# WHAT NEEDS TO BE DONE:
Lines holding the string "computer" are the ones to copy from this listing.

Start of RECORDS TO PROCESS

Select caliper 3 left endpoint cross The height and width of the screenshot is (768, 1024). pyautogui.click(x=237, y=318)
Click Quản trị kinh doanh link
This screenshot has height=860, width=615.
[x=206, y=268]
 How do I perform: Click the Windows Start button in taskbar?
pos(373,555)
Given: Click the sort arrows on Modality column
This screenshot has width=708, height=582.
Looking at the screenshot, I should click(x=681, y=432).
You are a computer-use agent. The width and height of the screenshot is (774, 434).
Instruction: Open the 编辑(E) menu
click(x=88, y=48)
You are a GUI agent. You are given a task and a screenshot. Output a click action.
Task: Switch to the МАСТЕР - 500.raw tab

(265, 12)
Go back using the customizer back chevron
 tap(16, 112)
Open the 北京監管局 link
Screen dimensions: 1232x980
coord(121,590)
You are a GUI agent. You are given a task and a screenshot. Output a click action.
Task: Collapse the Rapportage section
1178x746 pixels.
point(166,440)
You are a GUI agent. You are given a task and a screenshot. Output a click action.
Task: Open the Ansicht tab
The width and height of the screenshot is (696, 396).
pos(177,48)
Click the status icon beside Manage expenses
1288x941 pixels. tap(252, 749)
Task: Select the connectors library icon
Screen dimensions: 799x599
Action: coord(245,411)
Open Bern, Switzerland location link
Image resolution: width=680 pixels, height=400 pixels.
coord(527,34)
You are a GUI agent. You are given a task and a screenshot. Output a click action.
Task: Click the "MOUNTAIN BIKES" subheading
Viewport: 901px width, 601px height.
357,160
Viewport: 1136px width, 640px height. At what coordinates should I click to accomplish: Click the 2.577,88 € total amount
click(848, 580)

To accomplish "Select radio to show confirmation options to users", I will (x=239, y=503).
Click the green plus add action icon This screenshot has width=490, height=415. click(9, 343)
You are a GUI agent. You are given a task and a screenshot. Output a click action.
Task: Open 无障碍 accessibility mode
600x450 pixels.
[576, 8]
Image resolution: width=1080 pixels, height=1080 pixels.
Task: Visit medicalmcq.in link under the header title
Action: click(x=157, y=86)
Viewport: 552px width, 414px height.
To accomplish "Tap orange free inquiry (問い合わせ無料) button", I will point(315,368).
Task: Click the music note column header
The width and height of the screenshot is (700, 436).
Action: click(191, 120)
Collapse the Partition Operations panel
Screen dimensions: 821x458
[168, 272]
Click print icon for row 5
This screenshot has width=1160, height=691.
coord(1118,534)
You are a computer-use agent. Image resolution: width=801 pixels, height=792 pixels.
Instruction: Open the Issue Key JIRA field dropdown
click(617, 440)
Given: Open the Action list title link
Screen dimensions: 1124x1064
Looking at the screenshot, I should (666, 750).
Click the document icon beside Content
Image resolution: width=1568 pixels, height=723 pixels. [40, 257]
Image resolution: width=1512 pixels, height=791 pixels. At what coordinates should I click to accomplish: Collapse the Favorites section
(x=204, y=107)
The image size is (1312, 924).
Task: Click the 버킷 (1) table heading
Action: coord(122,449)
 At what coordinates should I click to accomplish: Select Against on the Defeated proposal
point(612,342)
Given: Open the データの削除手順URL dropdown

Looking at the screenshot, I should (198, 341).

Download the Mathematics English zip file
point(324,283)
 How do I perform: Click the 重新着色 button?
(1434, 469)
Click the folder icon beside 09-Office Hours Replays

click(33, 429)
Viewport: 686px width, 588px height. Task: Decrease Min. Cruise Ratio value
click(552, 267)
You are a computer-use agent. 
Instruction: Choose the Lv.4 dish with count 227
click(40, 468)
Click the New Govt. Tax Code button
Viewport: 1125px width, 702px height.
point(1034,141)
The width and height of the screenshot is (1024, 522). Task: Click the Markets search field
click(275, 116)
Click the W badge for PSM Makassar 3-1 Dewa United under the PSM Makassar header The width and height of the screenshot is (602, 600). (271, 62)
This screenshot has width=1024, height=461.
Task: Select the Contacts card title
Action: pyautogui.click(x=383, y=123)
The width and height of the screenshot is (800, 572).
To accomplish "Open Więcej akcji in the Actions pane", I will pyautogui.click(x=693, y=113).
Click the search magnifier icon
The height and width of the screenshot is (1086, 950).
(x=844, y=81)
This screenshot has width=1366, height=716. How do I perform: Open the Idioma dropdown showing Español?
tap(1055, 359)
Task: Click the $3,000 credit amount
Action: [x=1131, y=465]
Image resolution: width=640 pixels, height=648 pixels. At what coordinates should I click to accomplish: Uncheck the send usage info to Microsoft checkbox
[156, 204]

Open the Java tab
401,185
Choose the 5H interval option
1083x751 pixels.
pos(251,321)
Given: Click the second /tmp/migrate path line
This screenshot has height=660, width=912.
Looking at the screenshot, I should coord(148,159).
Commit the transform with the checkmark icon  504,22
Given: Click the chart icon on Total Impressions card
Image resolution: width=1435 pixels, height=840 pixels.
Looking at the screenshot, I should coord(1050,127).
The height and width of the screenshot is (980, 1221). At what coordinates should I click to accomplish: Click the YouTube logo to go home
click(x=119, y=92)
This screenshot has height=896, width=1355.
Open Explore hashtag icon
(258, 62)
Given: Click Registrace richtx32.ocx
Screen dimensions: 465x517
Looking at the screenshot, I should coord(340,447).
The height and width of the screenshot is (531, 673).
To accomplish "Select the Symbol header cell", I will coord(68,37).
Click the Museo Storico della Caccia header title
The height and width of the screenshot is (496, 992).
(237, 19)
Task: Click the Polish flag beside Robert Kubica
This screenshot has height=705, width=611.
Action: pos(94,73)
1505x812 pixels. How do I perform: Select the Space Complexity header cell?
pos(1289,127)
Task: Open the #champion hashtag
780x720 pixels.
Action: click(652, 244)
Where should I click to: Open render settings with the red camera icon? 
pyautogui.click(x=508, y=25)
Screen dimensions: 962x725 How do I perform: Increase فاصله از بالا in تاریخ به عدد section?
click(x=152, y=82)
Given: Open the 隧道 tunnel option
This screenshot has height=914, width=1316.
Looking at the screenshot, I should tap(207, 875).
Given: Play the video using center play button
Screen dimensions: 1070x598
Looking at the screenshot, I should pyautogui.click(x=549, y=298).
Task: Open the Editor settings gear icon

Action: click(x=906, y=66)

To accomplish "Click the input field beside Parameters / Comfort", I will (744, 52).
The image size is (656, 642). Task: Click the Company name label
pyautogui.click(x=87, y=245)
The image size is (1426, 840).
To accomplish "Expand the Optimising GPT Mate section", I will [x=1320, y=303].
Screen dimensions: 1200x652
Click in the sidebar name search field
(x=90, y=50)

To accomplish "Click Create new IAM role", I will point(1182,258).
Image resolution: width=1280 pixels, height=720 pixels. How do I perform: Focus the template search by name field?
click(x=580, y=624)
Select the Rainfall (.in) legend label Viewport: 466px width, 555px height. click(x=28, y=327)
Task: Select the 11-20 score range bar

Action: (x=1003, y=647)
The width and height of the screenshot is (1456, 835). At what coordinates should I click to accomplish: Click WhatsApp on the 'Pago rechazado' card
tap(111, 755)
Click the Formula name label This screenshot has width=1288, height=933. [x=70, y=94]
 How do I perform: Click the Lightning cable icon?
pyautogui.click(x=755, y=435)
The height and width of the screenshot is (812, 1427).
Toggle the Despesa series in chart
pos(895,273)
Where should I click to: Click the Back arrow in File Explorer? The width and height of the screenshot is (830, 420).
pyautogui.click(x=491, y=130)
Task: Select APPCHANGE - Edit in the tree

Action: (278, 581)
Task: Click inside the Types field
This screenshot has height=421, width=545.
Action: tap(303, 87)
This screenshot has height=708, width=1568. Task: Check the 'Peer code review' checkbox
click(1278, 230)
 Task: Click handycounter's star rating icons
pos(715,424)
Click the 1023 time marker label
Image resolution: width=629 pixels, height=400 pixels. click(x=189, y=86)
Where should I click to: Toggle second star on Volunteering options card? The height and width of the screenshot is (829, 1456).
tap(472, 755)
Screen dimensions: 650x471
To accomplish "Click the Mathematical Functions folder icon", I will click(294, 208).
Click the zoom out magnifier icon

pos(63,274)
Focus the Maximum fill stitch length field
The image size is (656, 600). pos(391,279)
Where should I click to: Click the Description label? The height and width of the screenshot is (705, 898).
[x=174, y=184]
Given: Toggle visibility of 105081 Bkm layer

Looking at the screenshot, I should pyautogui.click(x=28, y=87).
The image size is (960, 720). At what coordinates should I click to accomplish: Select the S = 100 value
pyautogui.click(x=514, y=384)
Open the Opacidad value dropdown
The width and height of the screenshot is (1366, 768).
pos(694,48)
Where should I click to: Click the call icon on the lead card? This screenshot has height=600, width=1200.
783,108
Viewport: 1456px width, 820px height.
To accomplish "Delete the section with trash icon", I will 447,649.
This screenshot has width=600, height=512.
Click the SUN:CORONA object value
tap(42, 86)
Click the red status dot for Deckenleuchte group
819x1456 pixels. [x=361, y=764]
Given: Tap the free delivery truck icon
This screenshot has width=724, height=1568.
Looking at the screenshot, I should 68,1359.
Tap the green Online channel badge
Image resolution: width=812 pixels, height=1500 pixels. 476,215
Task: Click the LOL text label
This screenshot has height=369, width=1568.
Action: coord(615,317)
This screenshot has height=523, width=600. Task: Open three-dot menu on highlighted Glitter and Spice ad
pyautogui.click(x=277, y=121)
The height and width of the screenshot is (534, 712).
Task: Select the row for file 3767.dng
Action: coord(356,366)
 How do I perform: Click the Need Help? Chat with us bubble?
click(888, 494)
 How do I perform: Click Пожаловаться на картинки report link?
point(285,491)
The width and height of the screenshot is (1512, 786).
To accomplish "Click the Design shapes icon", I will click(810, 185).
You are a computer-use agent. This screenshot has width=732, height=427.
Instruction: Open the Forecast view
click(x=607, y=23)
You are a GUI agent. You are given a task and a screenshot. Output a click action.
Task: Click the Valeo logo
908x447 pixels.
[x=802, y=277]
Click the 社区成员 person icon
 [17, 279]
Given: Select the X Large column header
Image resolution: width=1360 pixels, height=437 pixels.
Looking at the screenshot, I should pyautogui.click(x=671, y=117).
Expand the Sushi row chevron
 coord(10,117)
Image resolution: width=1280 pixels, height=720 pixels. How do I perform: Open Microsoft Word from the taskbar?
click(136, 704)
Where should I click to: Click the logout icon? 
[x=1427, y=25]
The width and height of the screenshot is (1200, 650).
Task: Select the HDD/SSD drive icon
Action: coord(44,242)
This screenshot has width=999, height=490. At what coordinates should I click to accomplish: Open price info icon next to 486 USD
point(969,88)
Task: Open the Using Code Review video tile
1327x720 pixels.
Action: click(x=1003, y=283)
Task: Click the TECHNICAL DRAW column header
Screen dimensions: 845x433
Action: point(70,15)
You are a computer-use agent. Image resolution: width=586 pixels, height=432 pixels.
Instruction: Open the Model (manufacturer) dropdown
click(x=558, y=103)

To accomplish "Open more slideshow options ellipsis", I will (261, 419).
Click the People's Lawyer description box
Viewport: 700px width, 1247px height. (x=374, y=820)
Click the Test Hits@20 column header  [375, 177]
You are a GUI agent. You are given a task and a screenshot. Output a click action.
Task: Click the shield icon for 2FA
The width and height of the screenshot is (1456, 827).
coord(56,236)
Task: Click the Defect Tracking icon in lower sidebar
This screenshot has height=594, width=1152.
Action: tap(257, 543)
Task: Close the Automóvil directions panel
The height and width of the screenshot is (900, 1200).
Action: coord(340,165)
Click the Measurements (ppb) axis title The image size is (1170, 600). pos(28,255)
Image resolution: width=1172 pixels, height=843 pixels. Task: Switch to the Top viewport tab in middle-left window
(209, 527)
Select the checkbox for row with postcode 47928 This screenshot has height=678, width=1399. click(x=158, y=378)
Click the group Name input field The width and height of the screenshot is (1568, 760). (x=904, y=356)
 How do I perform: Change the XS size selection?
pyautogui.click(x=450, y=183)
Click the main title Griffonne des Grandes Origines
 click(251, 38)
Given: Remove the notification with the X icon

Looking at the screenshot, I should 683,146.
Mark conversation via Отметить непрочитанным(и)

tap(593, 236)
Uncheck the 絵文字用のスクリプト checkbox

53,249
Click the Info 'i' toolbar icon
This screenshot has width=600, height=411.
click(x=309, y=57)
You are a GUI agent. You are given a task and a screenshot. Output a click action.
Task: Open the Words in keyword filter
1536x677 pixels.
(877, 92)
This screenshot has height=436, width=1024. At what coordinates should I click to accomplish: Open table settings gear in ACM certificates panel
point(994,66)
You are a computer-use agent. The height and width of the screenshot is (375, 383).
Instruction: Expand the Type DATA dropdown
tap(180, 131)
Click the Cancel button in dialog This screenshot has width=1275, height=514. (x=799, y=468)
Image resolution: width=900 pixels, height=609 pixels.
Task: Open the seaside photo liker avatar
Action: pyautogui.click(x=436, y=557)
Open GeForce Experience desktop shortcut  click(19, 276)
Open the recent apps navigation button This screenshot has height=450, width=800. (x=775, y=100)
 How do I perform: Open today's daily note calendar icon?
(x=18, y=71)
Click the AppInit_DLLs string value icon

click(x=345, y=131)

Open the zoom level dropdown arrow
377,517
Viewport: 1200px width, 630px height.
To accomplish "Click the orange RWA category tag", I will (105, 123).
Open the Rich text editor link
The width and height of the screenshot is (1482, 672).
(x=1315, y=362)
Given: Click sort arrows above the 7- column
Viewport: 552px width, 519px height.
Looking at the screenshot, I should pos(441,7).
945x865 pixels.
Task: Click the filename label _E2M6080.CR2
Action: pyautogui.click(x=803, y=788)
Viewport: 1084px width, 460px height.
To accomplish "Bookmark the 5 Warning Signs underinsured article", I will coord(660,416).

End of RECORDS TO PROCESS

# EXERCISE RESULT:
You are a computer-use agent. The width and height of the screenshot is (774, 434).
You are a computer-use agent. Image resolution: width=801 pixels, height=792 pixels.
You are a computer-use agent. 
You are a computer-use agent. This screenshot has width=732, height=427.
You are a computer-use agent. Image resolution: width=586 pixels, height=432 pixels.
You are a computer-use agent. The height and width of the screenshot is (375, 383).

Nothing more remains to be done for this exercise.